# REW first try with Genelec 1030a + 1092a sub



## olgaga (Mar 1, 2015)

Here are two SPL from my system in the studio with Genelec 1030a monitors (mains) and 1092a sub..

I really like what it s possible to analyse and reveal in a room.

Being very new to the acoustict side i would really need some help on understanding and correcting frequency response ....

Here i have include two SPL : 

Red with the Sub bypassed and 
Bluehe with the Sub on.


How serious are the peaks and dips here please ?? 

Thanks for your help and any advice,

Best Regards,

Olga


----------



## olgaga (Mar 1, 2015)

I did the same test as above but this time using a high end schoeps microphone, maybe not ideal but probably closer to a neutrol mic. 

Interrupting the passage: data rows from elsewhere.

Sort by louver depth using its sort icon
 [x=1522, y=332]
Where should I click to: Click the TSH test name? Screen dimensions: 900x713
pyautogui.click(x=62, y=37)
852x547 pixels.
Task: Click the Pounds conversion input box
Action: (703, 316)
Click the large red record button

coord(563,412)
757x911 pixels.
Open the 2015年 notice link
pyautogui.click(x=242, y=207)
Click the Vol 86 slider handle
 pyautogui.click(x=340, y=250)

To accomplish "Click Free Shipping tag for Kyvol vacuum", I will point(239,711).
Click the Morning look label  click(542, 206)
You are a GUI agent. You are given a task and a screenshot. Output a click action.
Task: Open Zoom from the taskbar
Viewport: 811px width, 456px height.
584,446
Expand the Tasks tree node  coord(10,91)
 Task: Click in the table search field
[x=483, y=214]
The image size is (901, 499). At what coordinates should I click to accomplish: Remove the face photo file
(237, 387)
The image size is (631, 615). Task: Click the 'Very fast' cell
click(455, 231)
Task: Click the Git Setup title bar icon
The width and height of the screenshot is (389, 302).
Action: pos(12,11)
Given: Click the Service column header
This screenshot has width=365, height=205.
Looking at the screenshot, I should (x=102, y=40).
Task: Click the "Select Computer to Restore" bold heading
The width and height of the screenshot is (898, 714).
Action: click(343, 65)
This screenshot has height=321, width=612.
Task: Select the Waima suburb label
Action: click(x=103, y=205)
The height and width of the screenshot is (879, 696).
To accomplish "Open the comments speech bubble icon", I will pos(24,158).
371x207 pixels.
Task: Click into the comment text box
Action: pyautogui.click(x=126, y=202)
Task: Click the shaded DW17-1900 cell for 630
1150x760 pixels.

Yellow/Brown is with the Subs bypassed
Green is with the Sub on

Still looks like resonating frequency around 40hz and 80hz, 

I know the room needs some treatment as nothing is already done on that side,

Please any help is highly welcomed.

Thanks,


----------



## Wayne A. Pflughaupt (Apr 13, 2006)

Welcome to the Forum Olga!

Your graphs aren’t very useful the way you have them scaled, you might want to check the first post in the link below. Fair warning, they are going to look much worse afterwards!

Getting Graphs Ready to Post

Regards, 
Wayne


----------



## JohnM (Apr 11, 2006)

You should also calibrate your SPL reading to get the plots showing at a representative level - it won't change the shape, just how far up or down the plot range the traces are shown.


----------